How, then, can I incorporate meaningful play into developmental education? Math, being so concrete, seemed particularly challenging. Sure, plenty of math games have been written, but the vast majority amount to flash cards dressed up with fun graphics. How can the play be more meaningful? Thomas and Brown’s definition of play, “the tension between the rules of the game and the freedom to act within those rules” , provides the framework. To create a meaningful play environment, then, one needs to create the structure in a way that allows freedom for the learner to explore within.

In discussing developmental math with one of the professors here at Sauk, he noted that many math students have learned a foundational principal foundation incorrectly which causes them to struggle in math for years. He suggested that what many students need is “math therapy,” where an instructor could find the source(s) of the error and then work on correcting that root problem.

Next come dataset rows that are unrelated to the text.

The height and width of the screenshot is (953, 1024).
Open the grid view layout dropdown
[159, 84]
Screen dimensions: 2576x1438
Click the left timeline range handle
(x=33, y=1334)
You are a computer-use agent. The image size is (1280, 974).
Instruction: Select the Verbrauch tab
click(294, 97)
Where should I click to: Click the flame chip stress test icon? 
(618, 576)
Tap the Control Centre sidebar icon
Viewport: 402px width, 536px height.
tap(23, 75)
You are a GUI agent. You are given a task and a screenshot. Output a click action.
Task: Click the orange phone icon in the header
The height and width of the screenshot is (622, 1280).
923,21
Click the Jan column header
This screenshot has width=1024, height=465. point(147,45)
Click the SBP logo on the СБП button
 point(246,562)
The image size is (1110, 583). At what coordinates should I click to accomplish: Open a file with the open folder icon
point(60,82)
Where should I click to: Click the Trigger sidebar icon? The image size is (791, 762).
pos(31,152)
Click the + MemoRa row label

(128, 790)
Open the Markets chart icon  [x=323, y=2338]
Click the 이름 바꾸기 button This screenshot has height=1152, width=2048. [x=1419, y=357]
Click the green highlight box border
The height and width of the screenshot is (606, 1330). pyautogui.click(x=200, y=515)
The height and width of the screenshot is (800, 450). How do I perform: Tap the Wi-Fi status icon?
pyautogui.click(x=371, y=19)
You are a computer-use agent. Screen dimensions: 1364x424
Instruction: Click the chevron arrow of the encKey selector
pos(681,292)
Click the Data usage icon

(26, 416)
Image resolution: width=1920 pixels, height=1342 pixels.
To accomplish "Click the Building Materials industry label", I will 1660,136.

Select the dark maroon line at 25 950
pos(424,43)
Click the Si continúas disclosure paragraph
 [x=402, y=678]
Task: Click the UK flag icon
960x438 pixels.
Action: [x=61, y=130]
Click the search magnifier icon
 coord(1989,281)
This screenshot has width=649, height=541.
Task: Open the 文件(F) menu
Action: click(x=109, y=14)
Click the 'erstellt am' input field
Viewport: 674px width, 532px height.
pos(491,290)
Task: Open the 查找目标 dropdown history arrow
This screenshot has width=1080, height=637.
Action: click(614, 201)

One possibility might be to have different types of math problems, give the student the answer, and then have work toward that answer. Once the student has a solution, they can then be shown other similar problems and answers to test their solution (of course, demonstrations of the “right” way to solve the problem could be provided as well). By presenting it as a challenge in this way, I think it could help the student understand there could be other ways to get to an answer and open them up to learning a better way than what they may have learned earlier.

This is, of course, just one possible example. This way of thinking about play, though, provides a for how to develop learning environments that provide enough structure and “rules” to challenge the student, but enough flexibility to make the learning environment meaningful for the student.